Find out more about the amazing German Shepherd Dog here.
1. Labrador Retriever
There is no question about which breed of dog American’s love most. The Labrador Retriever has retained the top spot in the AKC’s ranking for over ten years.
Labradors, like German Shepherds, are famously versatile. They excel at a huge number of jobs and activities, from being reliable service dogs to canine athletes, and they love to be active with their families. Labs are adaptable to a variety of living situations, and with enough exercise can thrive in small apartments as well as homes in the country.
Their winning looks and personality come with some risks. Labs are prone to hip and elbow dysplasia, along with eye disease, heart disease, epilepsy, allergies, osteochondrosis and panosteitis.
To make sure you avoid the health problems buy a puppy from parents with clear eye tests, as well as great hip and elbow scores. Choose a breeder who cares about their puppies as members of their family as well as show or working dogs.
You can find out all about the marvelous Labrador Retriever breed here.
A well deserved first place on the top AKC dog breeds list.

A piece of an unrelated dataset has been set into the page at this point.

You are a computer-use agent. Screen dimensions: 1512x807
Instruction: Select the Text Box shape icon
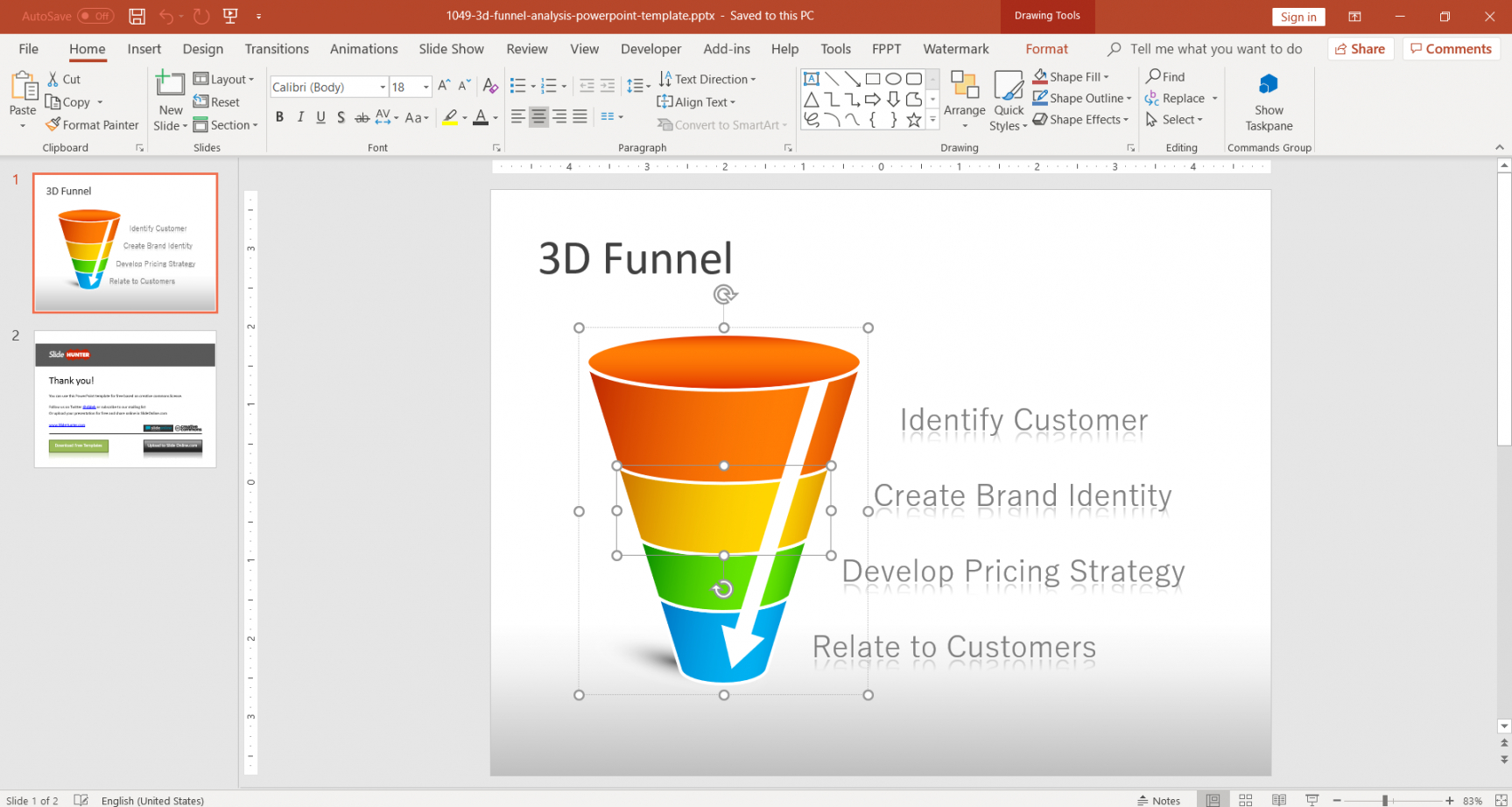click(x=812, y=79)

Health problems in purebred dogs
Almost every dog breed has its share of problems, but a look at the list of the AKC’s most popular dogs reveals that some have more problems than others.
If you are not prepared to deal with a lifetime of potential health concerns, you may want to avoid the admittedly lovable French Bulldog and Bulldog.
Responsible AKC dog breeders are always working to improve the health of their breeds. If you have fallen in love with a breed from this list, be sure to do your research and ask potential breeders about any health problems in their bloodlines and what tests they have performed to rule them out.
Of course, even the most responsibly bred AKC dogs may have problems.
The best thing you can do is to avoid purchasing or adopting a dog with a known problem, unless you are prepared to take on the additional challenges and costs of ownership.
Regular visits to the veterinarian, a complete and balanced diet, and adequate exercise will also help keep your dog active and healthy.